KAMPALA, 5 August (IRIN) - A rare strain of the cholera bacteria has claimed the lives of 56 people and infected 2,200 others in several areas of Uganda during the past four months, health ministry officials said on Friday.
"We have been hit by an unusual cholera strain that has not been commonly observed in Uganda," Sam Zaramba, acting director of health services, said.
"It is a new entrant and we are warning the public to be more vigilant because the immunity developed by people could be too weak to fight the new strain," he added.
A statement issued by the ministry of health said that the population was likely to be highly susceptible and that if treatment was not sought promptly "the outcome could be severe."
"It has affected eleven districts with a total of 2,200 cases and 56 deaths since the beginning of the epidemic. Cholera task forces have been instituted at the district level and we are collaborating with a number of international agencies," Zaramba said.
He said poor sanitation and low personal hygiene standards were the main risk factors in the spread of the disease. Inadequate use of latrines and the consumption of uncooked food and unboiled water were common problems, he said.
"Cholera should have ceased to be a problem in Uganda. But we are concerned that personal hygiene has not improved and we are calling upon the general public to improve," Zaramba said.
The ministry urged the public to seek prompt medical treatment if they suspected that they could have been infected with the cholera bacteria.
It said that cases of cholera were still being reported in the northern districts of Arua, Nebbi, Gulu and Kotido as late as July.

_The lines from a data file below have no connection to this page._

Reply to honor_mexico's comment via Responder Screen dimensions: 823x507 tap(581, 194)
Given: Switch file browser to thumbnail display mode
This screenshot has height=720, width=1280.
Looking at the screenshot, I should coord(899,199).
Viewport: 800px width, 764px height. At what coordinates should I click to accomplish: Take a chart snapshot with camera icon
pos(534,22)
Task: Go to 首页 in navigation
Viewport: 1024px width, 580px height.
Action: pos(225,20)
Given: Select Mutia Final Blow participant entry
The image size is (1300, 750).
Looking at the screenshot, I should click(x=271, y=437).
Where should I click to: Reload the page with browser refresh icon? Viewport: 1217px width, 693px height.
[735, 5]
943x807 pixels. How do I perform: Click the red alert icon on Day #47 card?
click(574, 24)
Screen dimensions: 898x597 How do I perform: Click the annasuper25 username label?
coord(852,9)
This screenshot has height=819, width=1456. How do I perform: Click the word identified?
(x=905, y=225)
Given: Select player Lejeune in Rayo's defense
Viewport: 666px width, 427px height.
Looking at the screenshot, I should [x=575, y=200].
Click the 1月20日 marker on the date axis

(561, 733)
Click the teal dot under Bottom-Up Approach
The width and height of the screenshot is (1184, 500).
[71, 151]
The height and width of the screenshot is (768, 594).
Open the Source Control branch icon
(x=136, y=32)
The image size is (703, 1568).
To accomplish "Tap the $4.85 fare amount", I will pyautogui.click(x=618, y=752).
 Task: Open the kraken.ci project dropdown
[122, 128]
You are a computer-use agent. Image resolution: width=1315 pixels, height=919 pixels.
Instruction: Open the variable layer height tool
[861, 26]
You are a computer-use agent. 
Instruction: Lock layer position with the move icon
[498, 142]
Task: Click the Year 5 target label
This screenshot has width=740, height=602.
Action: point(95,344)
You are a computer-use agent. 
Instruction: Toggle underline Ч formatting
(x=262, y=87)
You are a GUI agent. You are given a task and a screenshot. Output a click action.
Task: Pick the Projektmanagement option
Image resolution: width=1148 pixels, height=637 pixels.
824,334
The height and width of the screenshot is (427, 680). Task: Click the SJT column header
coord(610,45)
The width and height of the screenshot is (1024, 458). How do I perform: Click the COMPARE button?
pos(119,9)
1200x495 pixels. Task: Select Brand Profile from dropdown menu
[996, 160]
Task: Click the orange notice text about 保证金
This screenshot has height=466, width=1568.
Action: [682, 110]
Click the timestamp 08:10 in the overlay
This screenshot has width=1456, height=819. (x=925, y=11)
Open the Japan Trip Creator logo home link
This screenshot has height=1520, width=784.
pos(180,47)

The international medical charity, Médecins Sans Frontières (MSF)-Holland said last month that lack of water in strife-torn northern Uganda had led to an increase in water-borne diseases, including cholera.
Internally displaced persons in camps in the northern district of Lira were living on less than three litres of water per person per day, MSF said in a statement.
"The internationally acceptable standards are 15 litres per person per day," Peter Muller, head of mission for MSF in the capital, Kampala, told IRIN.
MSF said morbidity data from its clinics in Lira district showed that diarrhoea, at 12 percent of cases, was the second most common ailment after malaria, while six percent of patients had worms, another water-related problem.